WHAT IS NEEDED
What you output must match the entries exactly, apart from the pictures, which are left out.

── SOURCE INFORMATION ──

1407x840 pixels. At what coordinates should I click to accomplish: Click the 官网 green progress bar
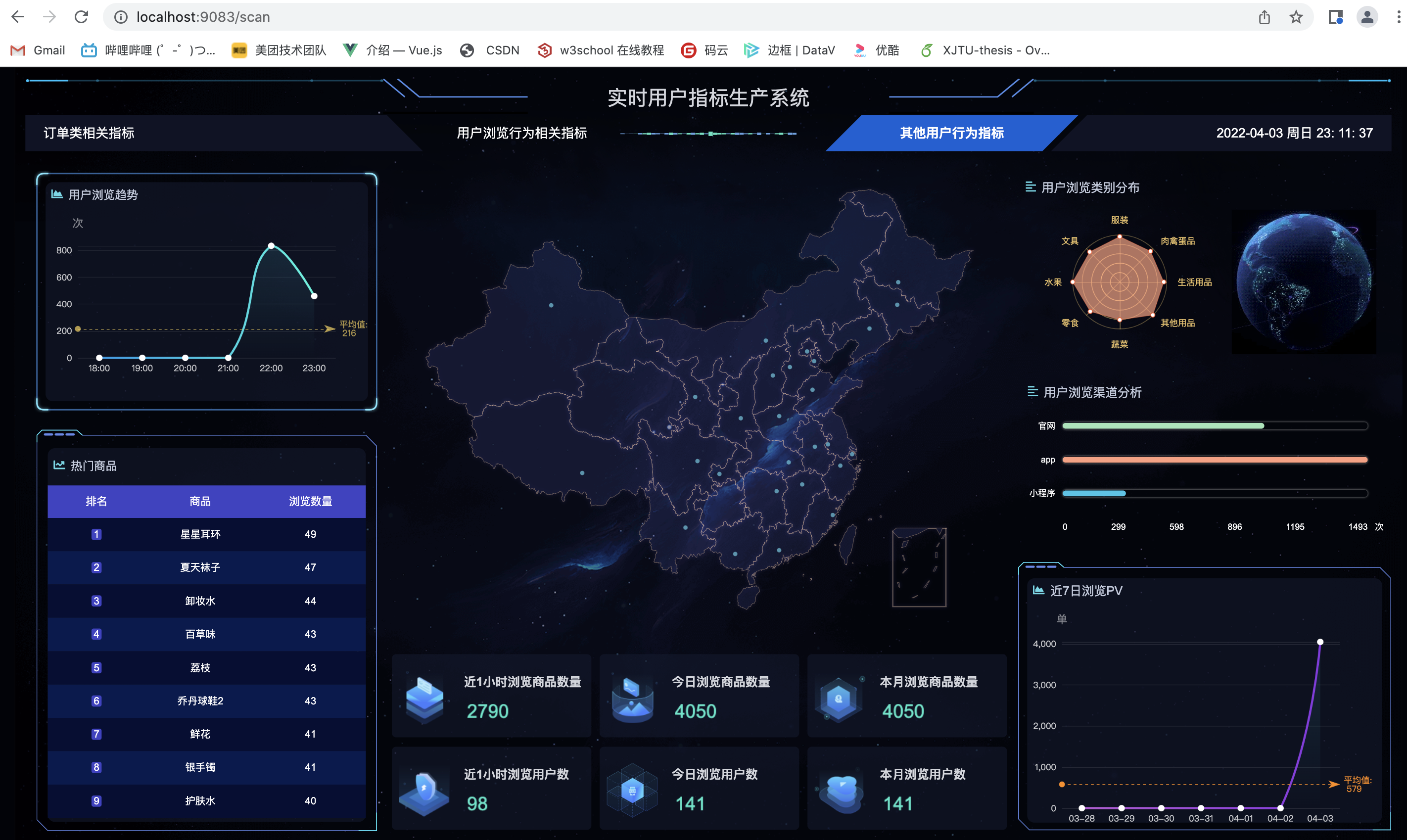tap(1163, 425)
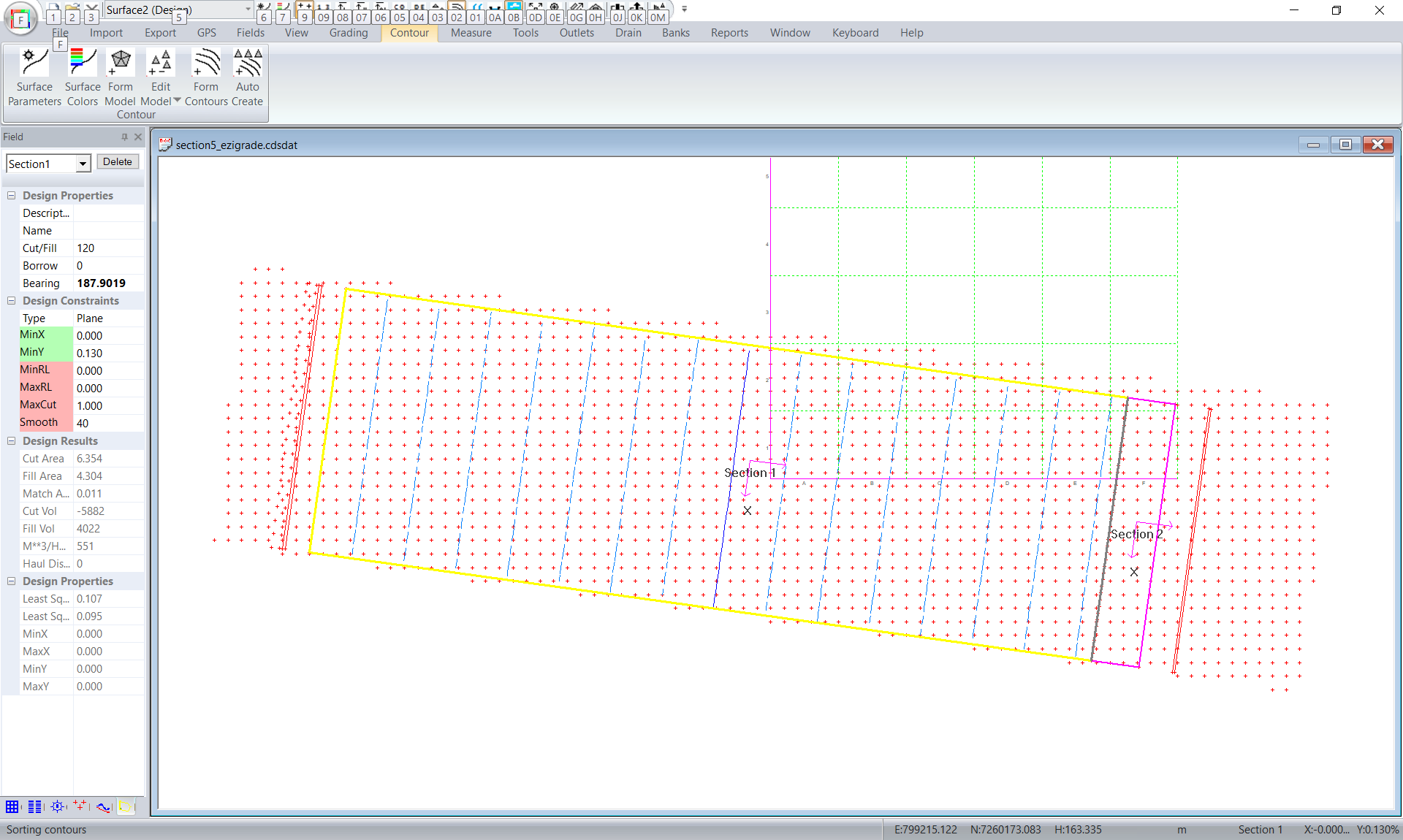Pin the Field panel with pushpin
Viewport: 1403px width, 840px height.
point(124,137)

───

FINISHED TASK
1407x840 pixels. At what coordinates should I click to accomplish: Click the 官网 green progress bar
tap(1163, 425)
Pin the Field panel with pushpin
Viewport: 1403px width, 840px height.
point(124,137)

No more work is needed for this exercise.